:: Exercise brief ::
Only one stretch of lines is wanted: the line with "Task: Start voice" through the final line of the material. Restate it word for word, minus pictures.

*** Working data Section Begins ***

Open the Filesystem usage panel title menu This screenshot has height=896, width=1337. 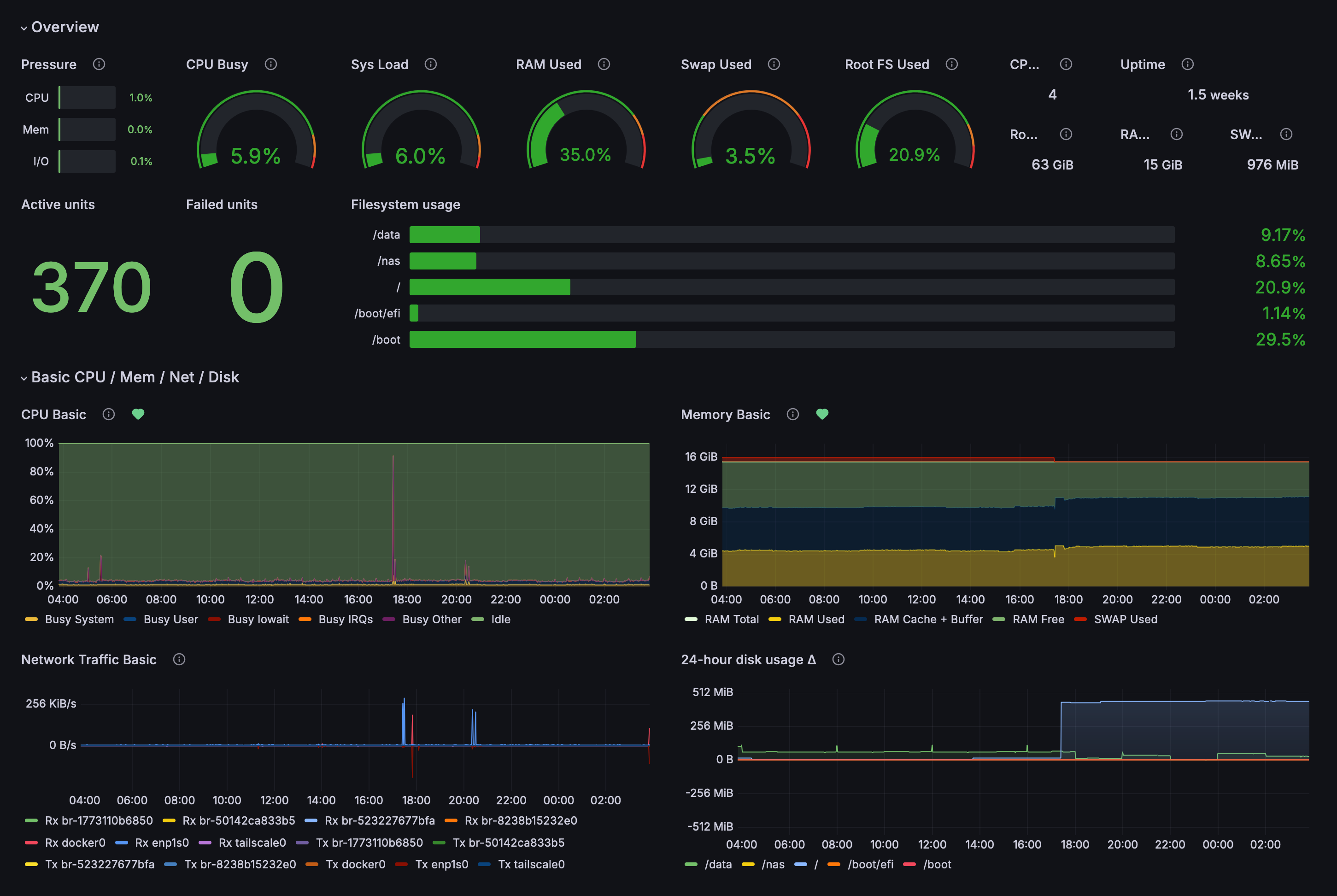[405, 205]
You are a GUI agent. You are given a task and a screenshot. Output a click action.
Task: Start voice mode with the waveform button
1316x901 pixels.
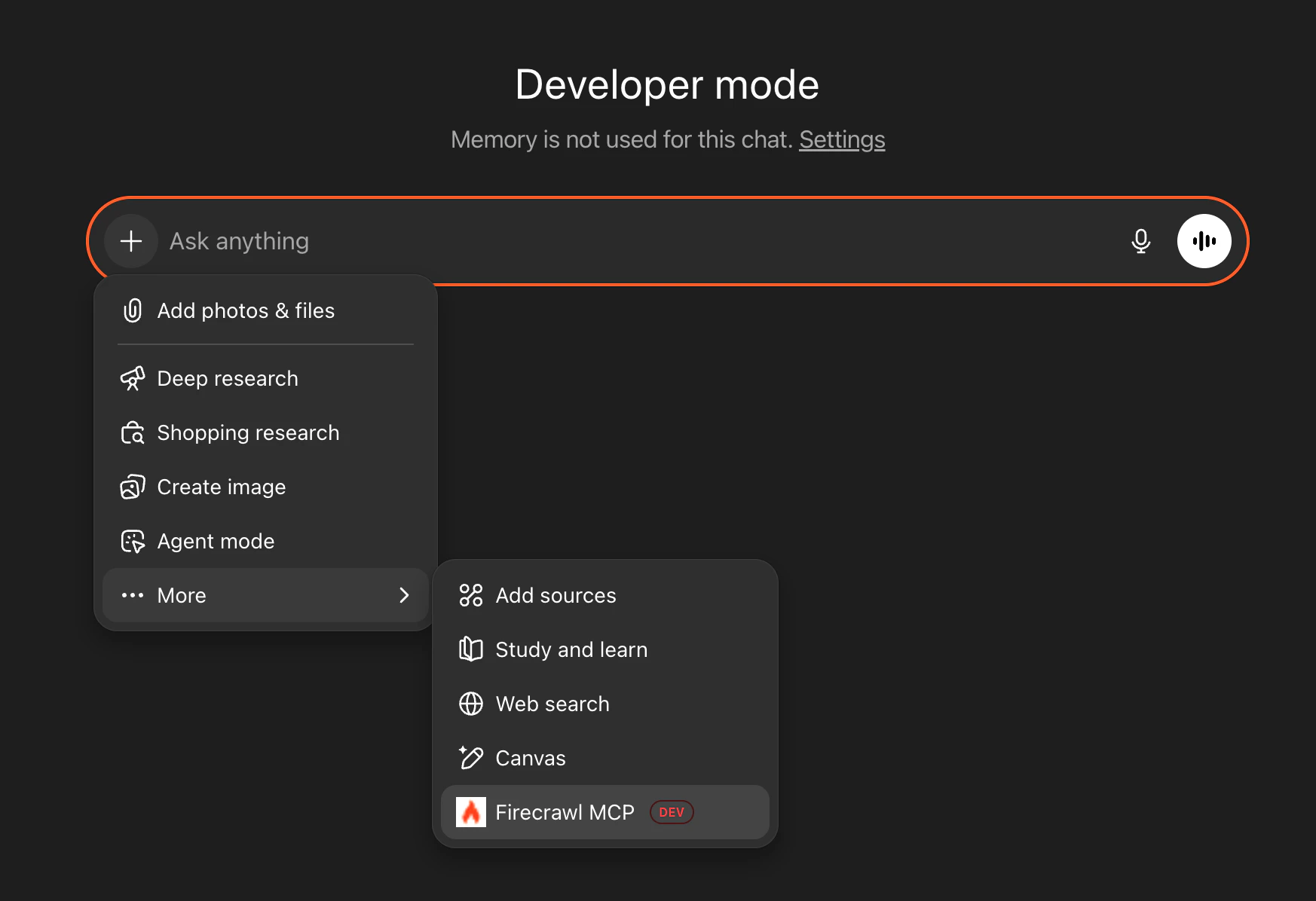point(1204,241)
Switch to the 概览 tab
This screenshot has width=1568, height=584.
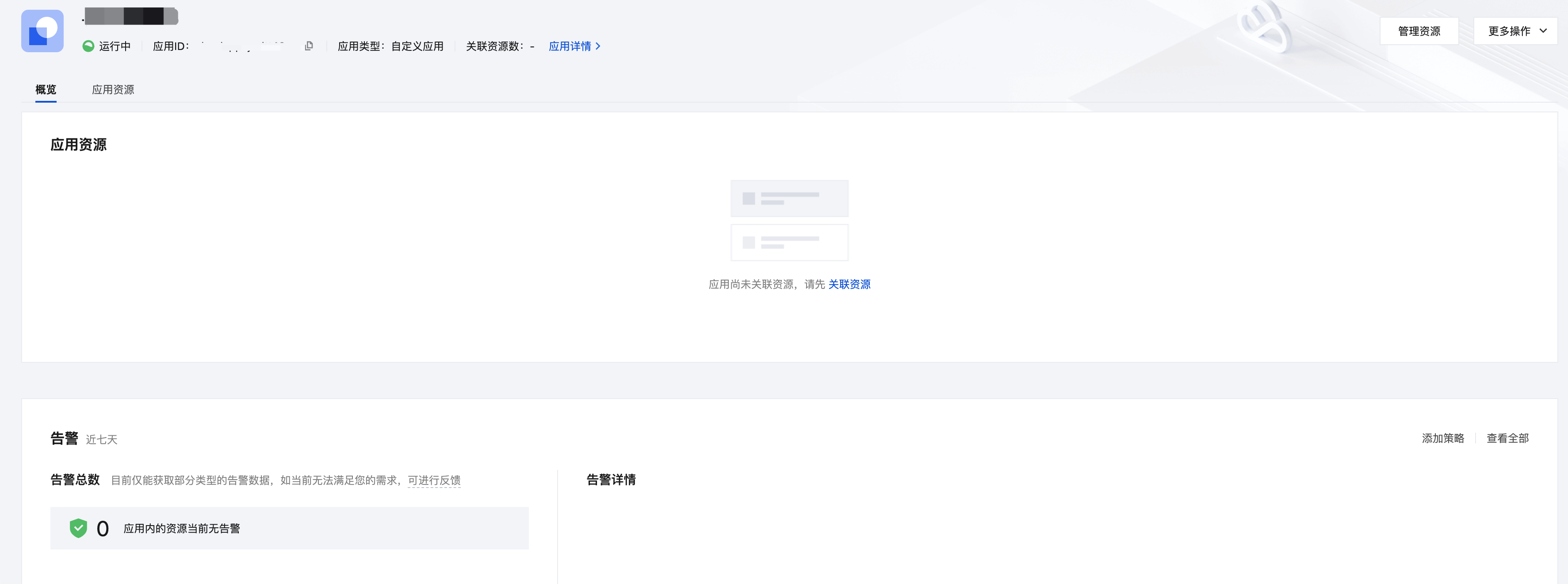pyautogui.click(x=46, y=89)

*** Working data Section Ends ***

:: Reply to the task ::
Task: Start voice mode with the waveform button
1316x901 pixels.
point(1204,241)
Switch to the 概览 tab
This screenshot has width=1568, height=584.
pyautogui.click(x=46, y=89)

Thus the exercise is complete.